* _Exercise prompt_
Please rewrite the lines below, renaming "Deutschlandfunk" to "DLF" everywhere it appears and changing nothing else.

* _Record list_
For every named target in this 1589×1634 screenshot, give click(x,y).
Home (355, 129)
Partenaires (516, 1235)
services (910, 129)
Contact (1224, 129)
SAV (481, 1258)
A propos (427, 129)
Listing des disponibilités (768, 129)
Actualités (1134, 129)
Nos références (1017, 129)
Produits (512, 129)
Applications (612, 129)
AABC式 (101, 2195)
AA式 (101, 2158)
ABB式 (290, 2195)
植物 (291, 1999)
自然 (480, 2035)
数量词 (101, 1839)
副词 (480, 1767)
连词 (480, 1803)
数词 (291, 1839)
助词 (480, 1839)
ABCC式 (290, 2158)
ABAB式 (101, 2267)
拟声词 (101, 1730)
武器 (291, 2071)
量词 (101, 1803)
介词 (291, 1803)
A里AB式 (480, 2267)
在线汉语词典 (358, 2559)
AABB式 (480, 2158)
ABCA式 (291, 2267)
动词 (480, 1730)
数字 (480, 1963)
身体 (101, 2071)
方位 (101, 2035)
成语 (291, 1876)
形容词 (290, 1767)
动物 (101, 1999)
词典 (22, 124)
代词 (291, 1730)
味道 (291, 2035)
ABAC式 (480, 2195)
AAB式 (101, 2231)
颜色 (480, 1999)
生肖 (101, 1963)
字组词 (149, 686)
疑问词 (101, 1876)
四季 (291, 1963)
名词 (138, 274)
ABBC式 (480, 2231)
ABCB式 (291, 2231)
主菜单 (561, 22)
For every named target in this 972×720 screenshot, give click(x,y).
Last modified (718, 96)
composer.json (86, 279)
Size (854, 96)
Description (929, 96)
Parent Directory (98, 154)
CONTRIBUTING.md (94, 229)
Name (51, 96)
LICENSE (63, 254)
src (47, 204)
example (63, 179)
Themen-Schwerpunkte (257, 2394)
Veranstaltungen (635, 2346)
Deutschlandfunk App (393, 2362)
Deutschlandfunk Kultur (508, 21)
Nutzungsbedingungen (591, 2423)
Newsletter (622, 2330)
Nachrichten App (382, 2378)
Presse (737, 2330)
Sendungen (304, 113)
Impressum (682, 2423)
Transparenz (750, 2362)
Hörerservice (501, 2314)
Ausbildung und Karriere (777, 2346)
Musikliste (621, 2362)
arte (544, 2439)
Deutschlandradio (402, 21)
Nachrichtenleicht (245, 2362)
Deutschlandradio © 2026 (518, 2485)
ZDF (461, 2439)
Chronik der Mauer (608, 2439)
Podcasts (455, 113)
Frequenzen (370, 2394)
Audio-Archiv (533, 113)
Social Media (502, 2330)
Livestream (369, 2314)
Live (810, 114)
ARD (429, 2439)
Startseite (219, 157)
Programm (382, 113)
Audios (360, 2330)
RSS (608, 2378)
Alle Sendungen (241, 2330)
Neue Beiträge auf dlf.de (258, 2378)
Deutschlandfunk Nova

* _Correct response_
For every named target in this 1589×1634 screenshot, give click(x,y).
Home (355, 129)
Partenaires (516, 1235)
services (910, 129)
Contact (1224, 129)
SAV (481, 1258)
A propos (427, 129)
Listing des disponibilités (768, 129)
Actualités (1134, 129)
Nos références (1017, 129)
Produits (512, 129)
Applications (612, 129)
AABC式 (101, 2195)
AA式 (101, 2158)
ABB式 (290, 2195)
植物 (291, 1999)
自然 (480, 2035)
数量词 (101, 1839)
副词 (480, 1767)
连词 (480, 1803)
数词 (291, 1839)
助词 (480, 1839)
ABCC式 (290, 2158)
ABAB式 (101, 2267)
拟声词 (101, 1730)
武器 (291, 2071)
量词 (101, 1803)
介词 (291, 1803)
A里AB式 (480, 2267)
在线汉语词典 (358, 2559)
AABB式 (480, 2158)
ABCA式 (291, 2267)
动词 (480, 1730)
数字 (480, 1963)
身体 (101, 2071)
方位 (101, 2035)
成语 (291, 1876)
形容词 (290, 1767)
动物 (101, 1999)
词典 (22, 124)
代词 (291, 1730)
味道 (291, 2035)
ABAC式 (480, 2195)
AAB式 (101, 2231)
颜色 (480, 1999)
生肖 (101, 1963)
字组词 (149, 686)
疑问词 (101, 1876)
四季 (291, 1963)
名词 (138, 274)
ABBC式 (480, 2231)
ABCB式 (291, 2231)
主菜单 (561, 22)
For every named target in this 972×720 screenshot, give click(x,y).
Last modified (718, 96)
composer.json (86, 279)
Size (854, 96)
Description (929, 96)
Parent Directory (98, 154)
CONTRIBUTING.md (94, 229)
Name (51, 96)
LICENSE (63, 254)
src (47, 204)
example (63, 179)
Themen-Schwerpunkte (257, 2394)
Veranstaltungen (635, 2346)
DLF App (393, 2362)
DLF Kultur (508, 21)
Nutzungsbedingungen (591, 2423)
Newsletter (622, 2330)
Nachrichten App (382, 2378)
Presse (737, 2330)
Sendungen (304, 113)
Impressum (682, 2423)
Transparenz (750, 2362)
Hörerservice (501, 2314)
Ausbildung und Karriere (777, 2346)
Musikliste (621, 2362)
arte (544, 2439)
Deutschlandradio (402, 21)
Nachrichtenleicht (245, 2362)
Deutschlandradio © 2026 (518, 2485)
ZDF (461, 2439)
Chronik der Mauer (608, 2439)
Podcasts (455, 113)
Frequenzen (370, 2394)
Audio-Archiv (533, 113)
Social Media (502, 2330)
Livestream (369, 2314)
Live (810, 114)
ARD (429, 2439)
Startseite (219, 157)
Programm (382, 113)
Audios (360, 2330)
RSS (608, 2378)
Alle Sendungen (241, 2330)
Neue Beiträge auf dlf.de (258, 2378)
DLF Nova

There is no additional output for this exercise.